Indexing PDFs on Windows - Revisited....

From: Anthony Baratta <anthony(at)not-real.2plus2partners.com>
Date: Wed Sep 22 2004 - 22:22:25 GMT
I finally found time to return to try using swish-e in a Windows 
environment. Hopefully the information I can provide here can trigger an 
idea and/or a path I can pursue to complete this project. (If you need any 
more information regarding setup and usage, please let me know.)

OS: Windows 2000 full patched.
Swish-e: v 2.4.2
pdftotext: v 3.00
pdfinfo: v 3.00
perl: v5.6.1 ActiveState build 638

When I run "swish-filter-test", pdftotext is found and loaded successfully.

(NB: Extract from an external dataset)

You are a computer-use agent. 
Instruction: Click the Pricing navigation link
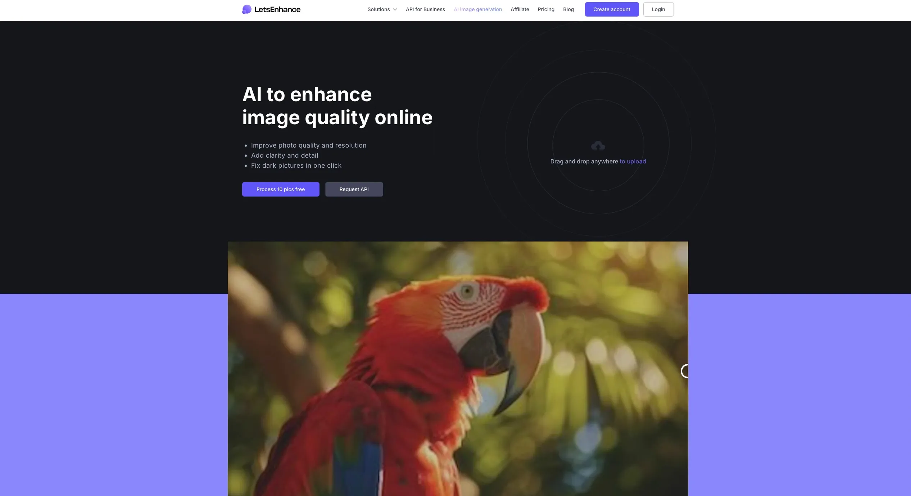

I've tried two different approaches to this issue:

OPTION ONE

index_port.bat
	"C:\Program Files\SWISH-E\swish-e.exe"
		-S prog -v 3 -c
		"C:\Program Files\SWISH-E\indexes\Port\port.config"
		-f "C:\Program Files\SWISH-E\indexes\Port\index.swish-e"

port.config

	DefaultContents HTML2
	IndexContents HTML* .asp .htm .html .shtml .pdf
	StoreDescription HTML* <body> 320

	IndexDir perl.exe
	TmpDir "C:\\Progra~1\\SWISH-E\\indexes\\Tmp\\"
	SwishProgParameters
		"C:\\Progra~1\\SWISH-E\\lib\\swish-e\\spider.pl"
		"C:\\Progra~1\\SWISH-E\\indexes\\Port\\port.spider"
	ReplaceRules remove http://local.dev.port.com

port.spider

     @servers = (
         {
             base_url    => 'http://local.dev.port.com',
             email       => 'tony@2plus2.com',
             delay_sec   => 1,
             debug       => DEBUG_URL | DEBUG_INFO | DEBUG_FAILED | 
DEBUG_SKIPPED,
             # other spider settings described below
         },
     );

The output for this option is a bit strange....while it attempts to index 
the site, it fails to record word count for pages after the 16th link. This 
link is a PDF and the spider appears to lockup on analyzing it and while it 
fetches all the other links it finds, it fails to index these pages.

 >> +Fetched 1 Cnt: 15 
http://local.dev.port.com/newsroom/pressrel/pressrel_163.asp
	200 OK text/html 23871
	parent:http://local.dev.port.com
	! Found 0 links in 
http://local.dev.port.com/newsroom/pressrel/pressrel_163.asp
	(585 words)
	http://local.dev.port.com/newsroom/pressrel/pressrel_163.asp
		- Using HTML2 parser - sleeping 1 seconds
	
 >> +Fetched 1 Cnt: 16 http://local.dev.port.com/pdf/publ_notice2.pdf
	200 OK application/pdf 44239
	parent:http://local.dev.port.com
	(1357 words)
	http://local.dev.port.com/pdf/publ_notice2.pdf
		- Using HTML2 parser -  (59 words) sleeping 1 seconds
		
 >> +Fetched 1 Cnt: 17 
http://local.dev.port.com/newsroom/pressrel/pressrel_162.asp
	200 OK text/html 20249
	parent:http://local.dev.port.com
	! Found 0 links in 
http://local.dev.port.com/newsroom/pressrel/pressrel_162.asp
		sleeping 1 seconds

 >> +Fetched 1 Cnt: 18 http://local.dev.port.com/portnyou/offi_seni.asp
	200 OK text/html 30543
	parent:http://local.dev.port.com
	! Found 1 links in http://local.dev.port.com/portnyou/offi_seni.asp
		sleeping 1 seconds

As you can see from #17 on, there are no word counts. At the end of #16 
there is this weirdness: "- Using HTML2 parser -  (59 words) sleeping 1 
seconds". Seems like commands are stepping on eachother. Then from #17 on - 
it fails to index the fetched pages. The summary of work looks like this:

	Summary for: http://local.dev.port.com
	Connection: Close:         991  (0.9/sec)
	       Duplicates:      21,123  (19.5/sec)
	   Off-site links:       3,501  (3.2/sec)
	          Skipped:          21  (0.0/sec)
	      Total Bytes: 138,730,121  (128098.0/sec)
	       Total Docs:         968  (0.9/sec)
	      Unique URLs:         992  (0.9/sec)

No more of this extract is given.